Repeat word for word, please, only the lines from the one that includes "The width and height of the screenshot is (980, 353)." through the final line of the data.

#### Entries provided ####

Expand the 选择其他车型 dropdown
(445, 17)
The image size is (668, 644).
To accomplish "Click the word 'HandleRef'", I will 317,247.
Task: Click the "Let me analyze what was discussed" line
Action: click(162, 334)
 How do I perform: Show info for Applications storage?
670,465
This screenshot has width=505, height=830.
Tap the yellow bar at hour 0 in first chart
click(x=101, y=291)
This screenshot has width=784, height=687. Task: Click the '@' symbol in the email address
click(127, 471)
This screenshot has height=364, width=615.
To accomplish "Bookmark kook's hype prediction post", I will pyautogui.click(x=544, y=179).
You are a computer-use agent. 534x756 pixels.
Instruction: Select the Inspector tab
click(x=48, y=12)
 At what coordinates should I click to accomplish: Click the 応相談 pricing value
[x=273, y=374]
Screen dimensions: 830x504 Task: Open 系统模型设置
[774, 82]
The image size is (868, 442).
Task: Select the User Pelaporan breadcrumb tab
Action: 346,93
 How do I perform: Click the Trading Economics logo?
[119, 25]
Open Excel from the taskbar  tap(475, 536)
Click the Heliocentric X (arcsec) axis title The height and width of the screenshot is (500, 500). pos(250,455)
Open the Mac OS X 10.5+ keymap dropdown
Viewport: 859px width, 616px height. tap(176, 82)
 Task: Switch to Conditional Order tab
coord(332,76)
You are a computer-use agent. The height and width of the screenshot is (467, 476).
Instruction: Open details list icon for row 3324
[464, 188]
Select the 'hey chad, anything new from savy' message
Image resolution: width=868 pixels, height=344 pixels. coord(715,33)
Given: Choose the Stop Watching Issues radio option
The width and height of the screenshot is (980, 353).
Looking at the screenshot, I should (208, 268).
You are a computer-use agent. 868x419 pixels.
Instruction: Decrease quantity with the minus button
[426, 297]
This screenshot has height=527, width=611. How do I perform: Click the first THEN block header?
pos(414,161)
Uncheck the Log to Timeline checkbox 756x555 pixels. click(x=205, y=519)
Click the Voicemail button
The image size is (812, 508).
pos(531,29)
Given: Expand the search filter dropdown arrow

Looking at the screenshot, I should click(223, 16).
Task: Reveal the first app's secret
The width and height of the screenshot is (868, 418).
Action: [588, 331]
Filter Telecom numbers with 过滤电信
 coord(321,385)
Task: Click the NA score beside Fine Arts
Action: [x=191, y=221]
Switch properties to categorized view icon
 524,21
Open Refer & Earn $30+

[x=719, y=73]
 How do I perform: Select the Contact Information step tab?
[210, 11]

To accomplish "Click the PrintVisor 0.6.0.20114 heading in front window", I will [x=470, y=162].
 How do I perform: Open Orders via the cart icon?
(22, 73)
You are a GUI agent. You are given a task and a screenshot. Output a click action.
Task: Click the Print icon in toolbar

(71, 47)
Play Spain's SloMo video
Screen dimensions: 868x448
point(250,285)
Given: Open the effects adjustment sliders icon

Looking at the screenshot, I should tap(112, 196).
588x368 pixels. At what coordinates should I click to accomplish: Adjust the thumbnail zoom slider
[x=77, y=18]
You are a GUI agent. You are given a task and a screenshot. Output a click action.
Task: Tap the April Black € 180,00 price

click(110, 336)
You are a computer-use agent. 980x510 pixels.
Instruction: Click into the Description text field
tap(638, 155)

####

### Expected answer:
The width and height of the screenshot is (980, 353).
Looking at the screenshot, I should (208, 268).
You are a computer-use agent. 868x419 pixels.
Instruction: Decrease quantity with the minus button
[426, 297]
This screenshot has height=527, width=611. How do I perform: Click the first THEN block header?
pos(414,161)
Uncheck the Log to Timeline checkbox 756x555 pixels. click(x=205, y=519)
Click the Voicemail button
The image size is (812, 508).
pos(531,29)
Given: Expand the search filter dropdown arrow

Looking at the screenshot, I should click(223, 16).
Task: Reveal the first app's secret
The width and height of the screenshot is (868, 418).
Action: [588, 331]
Filter Telecom numbers with 过滤电信
 coord(321,385)
Task: Click the NA score beside Fine Arts
Action: [x=191, y=221]
Switch properties to categorized view icon
 524,21
Open Refer & Earn $30+

[x=719, y=73]
 How do I perform: Select the Contact Information step tab?
[210, 11]

To accomplish "Click the PrintVisor 0.6.0.20114 heading in front window", I will [x=470, y=162].
 How do I perform: Open Orders via the cart icon?
(22, 73)
You are a GUI agent. You are given a task and a screenshot. Output a click action.
Task: Click the Print icon in toolbar

(71, 47)
Play Spain's SloMo video
Screen dimensions: 868x448
point(250,285)
Given: Open the effects adjustment sliders icon

Looking at the screenshot, I should tap(112, 196).
588x368 pixels. At what coordinates should I click to accomplish: Adjust the thumbnail zoom slider
[x=77, y=18]
You are a GUI agent. You are given a task and a screenshot. Output a click action.
Task: Tap the April Black € 180,00 price

click(110, 336)
You are a computer-use agent. 980x510 pixels.
Instruction: Click into the Description text field
tap(638, 155)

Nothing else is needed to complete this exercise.